This Agreement may be executed in two or more counterparts, each of which shall be deemed an original, but all of which together shall
constitute one and the same instrument. Delivery of an executed Agreement by one party to the other may be made by facsimile or electronic
transmission. Counterparts may be delivered via facsimile, electronic mail (including any electronic signature covered by the U.S. federal
ESIGN Act of 2000, Uniform Electronic Transactions Act, the Electronic Signatures and Records Act or other applicable law, e.g.,www.docusign.com)
or other transmission method and any counterpart so delivered shall be deemed to have been duly and validly delivered and be valid and
effective for all purposes.
21. Effect
of Headings; Knowledge of the Company.
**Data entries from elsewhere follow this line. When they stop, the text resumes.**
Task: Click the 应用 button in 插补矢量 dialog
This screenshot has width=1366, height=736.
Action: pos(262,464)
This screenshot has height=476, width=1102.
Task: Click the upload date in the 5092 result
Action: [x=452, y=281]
The section and Exhibit headings herein are for convenience only and shall not affect
the construction hereof. All references in this Agreement to the “knowledge of the Company” or the “Company’s
knowledge” or similar qualifiers shall mean the actual knowledge of the directors and officers of the Company, after due inquiry.
22. Definitions.
As used in this Agreement, the following term has the meaning set forth below:
(a) “Applicable
Time” means the date of this Agreement, each Representation Date, each date on which a Placement Notice is given,
each Point of Sale, and each Settlement Date.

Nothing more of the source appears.